One Sunday morning, at the 8 o’clock Eucharist, I stood before a bleary-eyed churchwarden who had stayed up until 5am watching the Olympics! And I was reminded of the words of the Colorado ‘Adventure Rabbi’, Jamie Korngold, who wrote:
“… I realised that there are many rabbis who can serve the 30 per cent of American Jews who are affiliated with congregations, but how many rabbis are reaching the 70 per cent who are not a member of congregations? How many can relate to those who prefer skiing or hiking on Saturdays to attending the synagogue? How many rabbis are able to understand and accept those who say, “Running is my religion?”

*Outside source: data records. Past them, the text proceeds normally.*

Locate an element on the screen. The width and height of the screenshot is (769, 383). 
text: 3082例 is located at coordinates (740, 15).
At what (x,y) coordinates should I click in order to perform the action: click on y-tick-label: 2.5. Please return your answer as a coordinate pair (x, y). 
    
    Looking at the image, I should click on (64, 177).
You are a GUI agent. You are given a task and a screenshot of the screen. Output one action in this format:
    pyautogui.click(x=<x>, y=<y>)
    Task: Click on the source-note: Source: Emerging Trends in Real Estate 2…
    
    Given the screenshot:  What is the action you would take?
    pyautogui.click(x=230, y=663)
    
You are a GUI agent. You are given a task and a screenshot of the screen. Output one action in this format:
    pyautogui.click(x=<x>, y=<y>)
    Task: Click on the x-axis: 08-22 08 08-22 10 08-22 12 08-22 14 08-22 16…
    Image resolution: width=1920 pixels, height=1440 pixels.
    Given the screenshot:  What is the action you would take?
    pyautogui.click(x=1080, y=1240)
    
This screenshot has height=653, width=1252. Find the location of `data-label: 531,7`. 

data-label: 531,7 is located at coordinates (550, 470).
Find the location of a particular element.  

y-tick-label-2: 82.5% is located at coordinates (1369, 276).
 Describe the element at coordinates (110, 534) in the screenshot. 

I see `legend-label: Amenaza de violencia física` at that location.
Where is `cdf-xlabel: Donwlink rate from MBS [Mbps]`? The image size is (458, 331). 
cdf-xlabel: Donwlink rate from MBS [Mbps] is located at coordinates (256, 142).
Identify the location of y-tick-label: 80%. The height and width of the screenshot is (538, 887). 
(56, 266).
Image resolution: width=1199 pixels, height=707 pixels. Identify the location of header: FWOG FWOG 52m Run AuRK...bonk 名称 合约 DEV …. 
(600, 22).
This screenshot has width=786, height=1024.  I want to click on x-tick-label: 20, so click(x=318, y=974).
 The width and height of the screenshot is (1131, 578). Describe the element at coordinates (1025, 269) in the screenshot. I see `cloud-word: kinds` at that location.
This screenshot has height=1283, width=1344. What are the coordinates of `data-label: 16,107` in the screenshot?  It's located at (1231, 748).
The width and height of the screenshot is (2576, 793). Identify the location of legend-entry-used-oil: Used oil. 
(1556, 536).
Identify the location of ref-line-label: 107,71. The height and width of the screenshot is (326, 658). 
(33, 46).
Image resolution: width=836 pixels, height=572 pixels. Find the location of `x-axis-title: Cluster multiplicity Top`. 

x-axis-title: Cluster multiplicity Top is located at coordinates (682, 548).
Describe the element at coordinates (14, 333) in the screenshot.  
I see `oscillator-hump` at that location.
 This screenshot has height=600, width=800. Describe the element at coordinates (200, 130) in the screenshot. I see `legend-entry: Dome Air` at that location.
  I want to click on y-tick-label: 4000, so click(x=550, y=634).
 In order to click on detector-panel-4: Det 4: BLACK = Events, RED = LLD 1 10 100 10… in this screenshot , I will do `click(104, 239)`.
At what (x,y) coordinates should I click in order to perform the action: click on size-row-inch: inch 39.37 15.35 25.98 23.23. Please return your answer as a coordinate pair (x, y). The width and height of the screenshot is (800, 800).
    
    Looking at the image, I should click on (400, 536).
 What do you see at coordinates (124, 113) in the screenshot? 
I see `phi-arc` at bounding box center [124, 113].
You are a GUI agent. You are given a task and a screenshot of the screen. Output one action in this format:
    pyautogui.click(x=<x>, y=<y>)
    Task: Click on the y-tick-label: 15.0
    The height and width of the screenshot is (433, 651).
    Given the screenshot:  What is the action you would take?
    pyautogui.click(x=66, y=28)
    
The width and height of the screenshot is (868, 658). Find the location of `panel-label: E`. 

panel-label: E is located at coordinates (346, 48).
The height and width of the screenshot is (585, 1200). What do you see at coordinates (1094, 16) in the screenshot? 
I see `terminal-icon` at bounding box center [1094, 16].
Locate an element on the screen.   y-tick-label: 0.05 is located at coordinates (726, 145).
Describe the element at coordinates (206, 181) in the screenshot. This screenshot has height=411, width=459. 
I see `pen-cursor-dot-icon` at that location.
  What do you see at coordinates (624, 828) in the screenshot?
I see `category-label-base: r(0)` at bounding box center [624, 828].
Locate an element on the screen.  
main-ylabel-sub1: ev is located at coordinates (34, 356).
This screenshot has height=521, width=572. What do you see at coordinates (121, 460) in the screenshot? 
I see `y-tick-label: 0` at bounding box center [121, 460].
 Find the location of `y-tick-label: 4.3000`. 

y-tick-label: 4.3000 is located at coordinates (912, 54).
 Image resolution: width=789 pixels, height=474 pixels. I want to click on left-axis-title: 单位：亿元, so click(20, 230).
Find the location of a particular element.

There are two main choices in my parish of Cirencester on a Sunday morning: there is church, and there is sport; and, on the whole, never the twain shall meet. But as we develop our new Diocesan Vision and consider ways of reaching out to a new generation in fresh ways, I wonder how we might engage with those who whose idea of a good time isn’t trying to sit still in a beautiful old building?
We do have some good examples of churches re-imagining the traditional in fresh and exciting ways, but the rest of us need to realise that if we only build the church around those who are looking for the peace and beauty of the inherited church, then we will never offer the Gospel to the increasing numbers who are looking for something more.
Of course, innovation tends to be uncomfortable, as we know well in the Church of England, but as Albert Einstein once said, “Life is like riding a bicycle. To keep your balance, you must keep moving.”
By Father Howard Gilbert, Cirencester Area Dean.
 Rabbi Jamie S. Korngold, God in the Wilderness, Doubleday 2007 – p16.